Un trou fait par une fusée israélienne marque le mur des latrines de la cour de récréation et du sang souille le mur d’à côté.

Asma est une des plus de 600 écoles dans la bande de Gaza — la plupart d’entre elles ont été ré-ouvertes le 24 janvier — qui est aujourd’hui confrontée à un grand nombre de défis opérationnels dans l’après-guerre.

Les éducateurs à travers la bande de Gaza sont en train de réfléchir au fait de reprogrammer les examens abandonnés lorsque Israël commença à bombarder le territoire le 27 décembre.

Les professeurs doivent aussi faire face à la tâche d’enseigner dans des salles qui ont servi d’abri pour des douzaines de réfugiés.

S’occuper au traumatisme

Au premier jour de la rentrée des classes, la plupart des enfants déambulèrent dans la cour, mangeant du pain et du fromage fourni par l’école et jouant avec leurs amis.

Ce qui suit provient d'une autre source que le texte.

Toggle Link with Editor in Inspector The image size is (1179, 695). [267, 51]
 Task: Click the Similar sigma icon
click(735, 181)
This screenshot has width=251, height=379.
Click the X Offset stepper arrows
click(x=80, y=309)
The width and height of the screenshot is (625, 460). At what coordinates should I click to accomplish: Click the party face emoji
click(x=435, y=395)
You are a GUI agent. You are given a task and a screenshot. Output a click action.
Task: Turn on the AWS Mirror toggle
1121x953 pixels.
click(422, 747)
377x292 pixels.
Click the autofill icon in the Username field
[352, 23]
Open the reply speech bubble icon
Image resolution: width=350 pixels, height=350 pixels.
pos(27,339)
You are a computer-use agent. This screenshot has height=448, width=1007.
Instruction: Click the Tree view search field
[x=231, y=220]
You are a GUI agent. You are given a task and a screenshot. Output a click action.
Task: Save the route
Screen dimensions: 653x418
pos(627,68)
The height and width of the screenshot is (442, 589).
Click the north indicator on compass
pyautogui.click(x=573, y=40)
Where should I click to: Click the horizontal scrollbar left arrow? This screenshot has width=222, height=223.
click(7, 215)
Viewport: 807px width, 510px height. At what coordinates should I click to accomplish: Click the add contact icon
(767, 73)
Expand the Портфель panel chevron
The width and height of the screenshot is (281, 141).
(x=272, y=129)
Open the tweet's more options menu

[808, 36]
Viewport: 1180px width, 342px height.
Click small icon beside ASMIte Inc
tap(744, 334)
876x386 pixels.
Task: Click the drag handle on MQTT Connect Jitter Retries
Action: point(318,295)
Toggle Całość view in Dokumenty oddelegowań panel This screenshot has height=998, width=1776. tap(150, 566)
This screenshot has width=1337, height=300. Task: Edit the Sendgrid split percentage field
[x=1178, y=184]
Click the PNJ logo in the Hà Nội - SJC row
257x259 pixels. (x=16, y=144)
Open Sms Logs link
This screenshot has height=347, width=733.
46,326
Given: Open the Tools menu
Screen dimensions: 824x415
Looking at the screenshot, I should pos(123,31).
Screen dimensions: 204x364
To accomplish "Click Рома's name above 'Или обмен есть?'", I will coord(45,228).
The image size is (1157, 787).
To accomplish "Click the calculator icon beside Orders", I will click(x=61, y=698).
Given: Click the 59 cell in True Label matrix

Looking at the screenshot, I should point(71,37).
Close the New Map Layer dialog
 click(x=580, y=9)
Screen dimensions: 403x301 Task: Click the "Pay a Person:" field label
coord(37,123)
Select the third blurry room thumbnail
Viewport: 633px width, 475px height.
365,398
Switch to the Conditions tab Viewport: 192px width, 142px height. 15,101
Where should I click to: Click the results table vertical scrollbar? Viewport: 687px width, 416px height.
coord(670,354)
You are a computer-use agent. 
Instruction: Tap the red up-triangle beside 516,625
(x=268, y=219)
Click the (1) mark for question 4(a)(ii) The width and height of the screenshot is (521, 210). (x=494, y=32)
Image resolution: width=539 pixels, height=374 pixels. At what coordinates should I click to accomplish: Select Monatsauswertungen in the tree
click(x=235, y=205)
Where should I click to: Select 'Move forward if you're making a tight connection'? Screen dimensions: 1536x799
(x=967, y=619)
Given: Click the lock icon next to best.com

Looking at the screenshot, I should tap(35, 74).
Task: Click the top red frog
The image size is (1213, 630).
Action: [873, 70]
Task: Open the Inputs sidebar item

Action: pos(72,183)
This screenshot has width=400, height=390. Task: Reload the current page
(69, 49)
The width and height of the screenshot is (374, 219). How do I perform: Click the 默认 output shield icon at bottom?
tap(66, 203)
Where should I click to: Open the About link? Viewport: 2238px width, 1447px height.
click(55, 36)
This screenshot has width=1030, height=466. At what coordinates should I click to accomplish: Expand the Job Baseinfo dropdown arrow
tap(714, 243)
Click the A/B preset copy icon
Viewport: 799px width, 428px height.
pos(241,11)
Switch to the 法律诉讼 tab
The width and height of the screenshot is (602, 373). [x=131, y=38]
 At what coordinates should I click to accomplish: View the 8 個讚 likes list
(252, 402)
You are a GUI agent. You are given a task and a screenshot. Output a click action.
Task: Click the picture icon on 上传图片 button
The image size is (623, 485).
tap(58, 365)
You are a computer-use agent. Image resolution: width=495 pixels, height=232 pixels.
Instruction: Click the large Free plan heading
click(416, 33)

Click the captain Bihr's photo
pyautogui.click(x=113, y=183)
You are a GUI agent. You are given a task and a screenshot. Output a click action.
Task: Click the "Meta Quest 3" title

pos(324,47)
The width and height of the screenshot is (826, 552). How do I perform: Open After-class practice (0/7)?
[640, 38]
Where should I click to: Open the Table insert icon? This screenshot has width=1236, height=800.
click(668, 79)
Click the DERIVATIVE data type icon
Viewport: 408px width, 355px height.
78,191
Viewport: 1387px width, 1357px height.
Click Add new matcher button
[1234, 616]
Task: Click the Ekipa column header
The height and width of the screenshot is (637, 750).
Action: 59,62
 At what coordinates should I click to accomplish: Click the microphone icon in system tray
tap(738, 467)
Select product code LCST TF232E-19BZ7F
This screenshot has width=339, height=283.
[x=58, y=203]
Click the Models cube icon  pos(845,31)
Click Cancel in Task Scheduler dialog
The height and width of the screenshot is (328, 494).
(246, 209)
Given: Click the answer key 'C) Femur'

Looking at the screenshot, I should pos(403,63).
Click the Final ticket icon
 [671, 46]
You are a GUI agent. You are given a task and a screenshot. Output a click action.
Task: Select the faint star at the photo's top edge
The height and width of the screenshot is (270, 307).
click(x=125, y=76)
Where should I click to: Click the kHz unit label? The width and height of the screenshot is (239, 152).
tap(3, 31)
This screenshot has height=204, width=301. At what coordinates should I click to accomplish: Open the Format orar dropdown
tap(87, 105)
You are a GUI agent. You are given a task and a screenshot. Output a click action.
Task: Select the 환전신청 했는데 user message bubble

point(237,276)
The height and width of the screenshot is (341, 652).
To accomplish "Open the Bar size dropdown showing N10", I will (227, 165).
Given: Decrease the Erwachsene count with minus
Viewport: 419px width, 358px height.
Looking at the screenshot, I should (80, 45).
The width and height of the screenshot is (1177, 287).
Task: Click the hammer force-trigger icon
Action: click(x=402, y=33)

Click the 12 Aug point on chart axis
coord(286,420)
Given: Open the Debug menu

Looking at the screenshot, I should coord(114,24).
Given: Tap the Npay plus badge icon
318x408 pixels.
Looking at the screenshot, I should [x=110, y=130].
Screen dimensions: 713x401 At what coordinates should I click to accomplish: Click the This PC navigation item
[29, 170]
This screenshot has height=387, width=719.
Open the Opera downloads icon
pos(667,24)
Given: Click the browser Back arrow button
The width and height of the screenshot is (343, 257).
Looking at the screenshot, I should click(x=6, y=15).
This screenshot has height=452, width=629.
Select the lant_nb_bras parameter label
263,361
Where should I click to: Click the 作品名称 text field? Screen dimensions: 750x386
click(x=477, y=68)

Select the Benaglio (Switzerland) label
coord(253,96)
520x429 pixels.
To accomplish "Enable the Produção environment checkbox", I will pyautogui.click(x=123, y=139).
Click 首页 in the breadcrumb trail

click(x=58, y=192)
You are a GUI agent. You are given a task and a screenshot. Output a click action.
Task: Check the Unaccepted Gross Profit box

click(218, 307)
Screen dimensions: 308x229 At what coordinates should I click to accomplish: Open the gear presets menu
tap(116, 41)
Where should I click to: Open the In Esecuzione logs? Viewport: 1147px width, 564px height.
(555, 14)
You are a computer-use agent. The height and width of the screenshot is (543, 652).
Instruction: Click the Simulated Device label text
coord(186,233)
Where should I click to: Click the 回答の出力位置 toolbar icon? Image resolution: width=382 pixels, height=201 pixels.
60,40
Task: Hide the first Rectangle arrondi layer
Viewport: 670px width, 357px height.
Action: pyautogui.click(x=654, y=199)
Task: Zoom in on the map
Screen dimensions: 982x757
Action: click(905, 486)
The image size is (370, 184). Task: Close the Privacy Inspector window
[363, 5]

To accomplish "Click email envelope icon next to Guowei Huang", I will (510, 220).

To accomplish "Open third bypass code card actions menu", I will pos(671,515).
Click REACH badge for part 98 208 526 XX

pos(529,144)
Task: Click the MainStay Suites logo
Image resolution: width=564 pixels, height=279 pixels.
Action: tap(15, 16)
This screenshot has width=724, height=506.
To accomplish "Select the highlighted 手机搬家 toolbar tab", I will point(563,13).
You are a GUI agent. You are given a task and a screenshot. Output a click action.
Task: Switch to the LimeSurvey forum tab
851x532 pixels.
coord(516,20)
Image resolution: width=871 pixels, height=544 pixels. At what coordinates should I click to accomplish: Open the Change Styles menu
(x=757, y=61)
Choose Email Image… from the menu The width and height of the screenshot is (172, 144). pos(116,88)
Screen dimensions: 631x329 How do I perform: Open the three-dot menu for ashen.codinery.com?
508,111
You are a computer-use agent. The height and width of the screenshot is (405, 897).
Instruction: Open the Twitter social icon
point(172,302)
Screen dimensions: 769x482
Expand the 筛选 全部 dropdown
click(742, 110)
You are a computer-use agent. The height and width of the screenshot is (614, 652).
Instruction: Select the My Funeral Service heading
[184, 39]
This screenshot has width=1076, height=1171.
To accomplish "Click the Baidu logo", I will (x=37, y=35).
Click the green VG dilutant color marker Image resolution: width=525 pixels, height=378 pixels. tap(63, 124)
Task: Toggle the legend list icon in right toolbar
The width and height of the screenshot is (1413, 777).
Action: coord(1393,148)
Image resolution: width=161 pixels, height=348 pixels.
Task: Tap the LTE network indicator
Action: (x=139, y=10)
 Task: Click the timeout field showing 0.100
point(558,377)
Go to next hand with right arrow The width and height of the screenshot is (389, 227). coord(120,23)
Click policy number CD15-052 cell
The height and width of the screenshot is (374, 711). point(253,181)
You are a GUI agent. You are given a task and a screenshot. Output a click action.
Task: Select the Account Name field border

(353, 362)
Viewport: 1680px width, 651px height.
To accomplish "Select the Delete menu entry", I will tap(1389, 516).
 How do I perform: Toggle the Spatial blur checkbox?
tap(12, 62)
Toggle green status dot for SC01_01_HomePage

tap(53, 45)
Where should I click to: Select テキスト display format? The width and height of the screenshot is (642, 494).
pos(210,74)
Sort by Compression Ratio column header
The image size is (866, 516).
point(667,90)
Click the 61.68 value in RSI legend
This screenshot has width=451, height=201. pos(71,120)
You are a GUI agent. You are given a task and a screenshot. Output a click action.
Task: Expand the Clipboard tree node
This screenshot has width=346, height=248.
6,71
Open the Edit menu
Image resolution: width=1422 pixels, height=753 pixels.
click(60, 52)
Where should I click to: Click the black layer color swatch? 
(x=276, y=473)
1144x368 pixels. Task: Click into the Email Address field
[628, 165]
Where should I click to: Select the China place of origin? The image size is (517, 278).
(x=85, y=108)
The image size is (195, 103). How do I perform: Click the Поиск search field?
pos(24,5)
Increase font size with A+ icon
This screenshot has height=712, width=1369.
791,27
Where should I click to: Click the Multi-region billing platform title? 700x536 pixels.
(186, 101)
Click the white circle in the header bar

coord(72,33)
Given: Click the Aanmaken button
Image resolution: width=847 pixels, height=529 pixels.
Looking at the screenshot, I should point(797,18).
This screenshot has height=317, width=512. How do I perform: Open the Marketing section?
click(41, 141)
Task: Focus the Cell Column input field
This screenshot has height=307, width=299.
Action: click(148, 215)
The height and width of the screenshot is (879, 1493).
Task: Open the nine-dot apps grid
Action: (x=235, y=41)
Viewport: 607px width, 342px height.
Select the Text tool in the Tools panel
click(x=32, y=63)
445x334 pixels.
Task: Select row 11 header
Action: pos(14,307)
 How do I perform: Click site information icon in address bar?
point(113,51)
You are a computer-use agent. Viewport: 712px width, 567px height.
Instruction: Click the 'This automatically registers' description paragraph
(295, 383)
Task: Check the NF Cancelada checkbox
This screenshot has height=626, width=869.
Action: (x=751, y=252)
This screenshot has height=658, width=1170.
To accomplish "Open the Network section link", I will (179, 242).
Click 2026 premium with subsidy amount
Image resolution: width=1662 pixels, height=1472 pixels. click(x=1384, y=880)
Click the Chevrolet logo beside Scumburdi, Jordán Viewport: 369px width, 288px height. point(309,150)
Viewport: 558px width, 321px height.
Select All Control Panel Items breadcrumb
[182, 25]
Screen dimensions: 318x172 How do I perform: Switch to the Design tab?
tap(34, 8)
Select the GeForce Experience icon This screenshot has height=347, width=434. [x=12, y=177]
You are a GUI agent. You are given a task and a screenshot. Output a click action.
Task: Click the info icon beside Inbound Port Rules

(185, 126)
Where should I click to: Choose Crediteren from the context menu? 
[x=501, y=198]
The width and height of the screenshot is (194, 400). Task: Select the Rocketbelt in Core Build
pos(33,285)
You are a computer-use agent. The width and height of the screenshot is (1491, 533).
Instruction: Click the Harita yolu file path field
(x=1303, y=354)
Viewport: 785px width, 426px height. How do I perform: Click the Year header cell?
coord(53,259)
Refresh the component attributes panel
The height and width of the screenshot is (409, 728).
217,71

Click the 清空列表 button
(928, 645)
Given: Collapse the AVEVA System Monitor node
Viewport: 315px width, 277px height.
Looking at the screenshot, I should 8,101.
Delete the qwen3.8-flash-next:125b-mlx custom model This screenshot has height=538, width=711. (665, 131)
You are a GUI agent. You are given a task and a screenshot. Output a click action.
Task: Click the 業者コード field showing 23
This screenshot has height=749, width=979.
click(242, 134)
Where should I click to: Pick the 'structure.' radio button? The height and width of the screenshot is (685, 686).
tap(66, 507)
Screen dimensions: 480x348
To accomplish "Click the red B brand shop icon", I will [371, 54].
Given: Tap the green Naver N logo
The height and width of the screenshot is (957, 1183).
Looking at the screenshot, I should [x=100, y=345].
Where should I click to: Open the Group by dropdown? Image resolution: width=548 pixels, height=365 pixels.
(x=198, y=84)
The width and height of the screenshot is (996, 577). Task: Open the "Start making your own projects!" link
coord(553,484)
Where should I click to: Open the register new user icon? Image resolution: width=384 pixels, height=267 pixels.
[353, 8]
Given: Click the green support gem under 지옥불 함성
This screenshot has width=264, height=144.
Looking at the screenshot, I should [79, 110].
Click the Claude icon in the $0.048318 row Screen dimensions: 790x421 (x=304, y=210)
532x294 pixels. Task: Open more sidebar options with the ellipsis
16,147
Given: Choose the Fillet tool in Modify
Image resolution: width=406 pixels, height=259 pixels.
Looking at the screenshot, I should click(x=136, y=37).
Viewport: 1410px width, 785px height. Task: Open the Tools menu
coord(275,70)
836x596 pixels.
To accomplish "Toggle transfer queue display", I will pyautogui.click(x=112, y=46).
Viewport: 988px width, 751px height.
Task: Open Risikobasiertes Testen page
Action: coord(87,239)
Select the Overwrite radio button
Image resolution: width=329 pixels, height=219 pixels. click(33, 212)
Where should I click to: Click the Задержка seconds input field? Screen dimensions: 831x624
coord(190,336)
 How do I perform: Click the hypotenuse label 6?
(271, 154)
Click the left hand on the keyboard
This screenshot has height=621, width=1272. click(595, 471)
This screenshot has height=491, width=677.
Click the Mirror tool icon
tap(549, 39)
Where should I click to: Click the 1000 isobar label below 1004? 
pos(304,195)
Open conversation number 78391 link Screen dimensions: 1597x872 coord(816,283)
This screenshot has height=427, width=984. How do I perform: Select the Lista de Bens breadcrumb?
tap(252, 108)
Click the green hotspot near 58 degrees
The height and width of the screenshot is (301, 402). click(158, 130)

A l’intérieur des salles de classes, des débris laissés par les grand nombre de réfugiés y cherchant asile jusqu’à il y a quelques jours encore, couvraient les planchers — une boîte de tomates, des bouteilles vides, et, dans certaines salles, des restes fracassés de planches et de chaises utilisés en tant que bois de chauffage en l’absence totale d’électricité et de gaz.

Plusieurs enseignants affirment qu’un cursus normal ne peut pas être conduit tant que les élèves n’ont pas été soigné pour le traumatisme de la mort de leurs camarades de classes et de membres de leurs familles respectives.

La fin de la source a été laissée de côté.